╭─ Records for the exercise
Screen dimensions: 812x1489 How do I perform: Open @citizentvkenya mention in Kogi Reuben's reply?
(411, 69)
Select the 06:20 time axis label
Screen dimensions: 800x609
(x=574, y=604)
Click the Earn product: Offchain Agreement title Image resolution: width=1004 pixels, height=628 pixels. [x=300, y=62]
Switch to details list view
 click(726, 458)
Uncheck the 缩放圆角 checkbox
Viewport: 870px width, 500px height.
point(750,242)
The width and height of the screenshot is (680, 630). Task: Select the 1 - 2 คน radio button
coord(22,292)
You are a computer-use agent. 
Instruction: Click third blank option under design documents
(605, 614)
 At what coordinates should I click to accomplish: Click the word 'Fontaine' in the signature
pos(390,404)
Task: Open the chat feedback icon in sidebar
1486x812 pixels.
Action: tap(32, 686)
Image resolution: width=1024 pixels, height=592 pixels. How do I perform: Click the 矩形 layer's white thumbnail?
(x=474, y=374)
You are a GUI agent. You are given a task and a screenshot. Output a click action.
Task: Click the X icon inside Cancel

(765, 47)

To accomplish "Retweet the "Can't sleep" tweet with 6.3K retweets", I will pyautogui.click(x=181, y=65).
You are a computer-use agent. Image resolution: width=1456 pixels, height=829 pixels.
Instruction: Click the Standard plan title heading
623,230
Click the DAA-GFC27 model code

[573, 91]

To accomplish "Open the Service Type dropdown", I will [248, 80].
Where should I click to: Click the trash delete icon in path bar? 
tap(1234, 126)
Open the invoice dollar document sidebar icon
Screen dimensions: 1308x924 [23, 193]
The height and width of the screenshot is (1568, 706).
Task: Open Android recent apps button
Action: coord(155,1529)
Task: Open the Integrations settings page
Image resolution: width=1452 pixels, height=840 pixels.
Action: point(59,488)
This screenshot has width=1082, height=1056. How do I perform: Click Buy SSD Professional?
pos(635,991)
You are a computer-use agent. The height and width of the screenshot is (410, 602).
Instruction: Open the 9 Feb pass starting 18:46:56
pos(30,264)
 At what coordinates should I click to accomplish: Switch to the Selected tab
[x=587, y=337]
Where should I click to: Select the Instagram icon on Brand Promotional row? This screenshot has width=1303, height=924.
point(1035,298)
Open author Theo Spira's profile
╰─
**Objective**
Reproduce the records line for line, from the first line through the line containing "[x=587, y=337]", with both ends included.

**Reply**
Screen dimensions: 812x1489 How do I perform: Open @citizentvkenya mention in Kogi Reuben's reply?
(411, 69)
Select the 06:20 time axis label
Screen dimensions: 800x609
(x=574, y=604)
Click the Earn product: Offchain Agreement title Image resolution: width=1004 pixels, height=628 pixels. [x=300, y=62]
Switch to details list view
 click(726, 458)
Uncheck the 缩放圆角 checkbox
Viewport: 870px width, 500px height.
point(750,242)
The width and height of the screenshot is (680, 630). Task: Select the 1 - 2 คน radio button
coord(22,292)
You are a computer-use agent. 
Instruction: Click third blank option under design documents
(605, 614)
 At what coordinates should I click to accomplish: Click the word 'Fontaine' in the signature
pos(390,404)
Task: Open the chat feedback icon in sidebar
1486x812 pixels.
Action: tap(32, 686)
Image resolution: width=1024 pixels, height=592 pixels. How do I perform: Click the 矩形 layer's white thumbnail?
(x=474, y=374)
You are a GUI agent. You are given a task and a screenshot. Output a click action.
Task: Click the X icon inside Cancel

(765, 47)

To accomplish "Retweet the "Can't sleep" tweet with 6.3K retweets", I will pyautogui.click(x=181, y=65).
You are a computer-use agent. Image resolution: width=1456 pixels, height=829 pixels.
Instruction: Click the Standard plan title heading
623,230
Click the DAA-GFC27 model code

[573, 91]

To accomplish "Open the Service Type dropdown", I will [248, 80].
Where should I click to: Click the trash delete icon in path bar? 
tap(1234, 126)
Open the invoice dollar document sidebar icon
Screen dimensions: 1308x924 [23, 193]
The height and width of the screenshot is (1568, 706).
Task: Open Android recent apps button
Action: coord(155,1529)
Task: Open the Integrations settings page
Image resolution: width=1452 pixels, height=840 pixels.
Action: point(59,488)
This screenshot has width=1082, height=1056. How do I perform: Click Buy SSD Professional?
pos(635,991)
You are a computer-use agent. The height and width of the screenshot is (410, 602).
Instruction: Open the 9 Feb pass starting 18:46:56
pos(30,264)
 At what coordinates should I click to accomplish: Switch to the Selected tab
[x=587, y=337]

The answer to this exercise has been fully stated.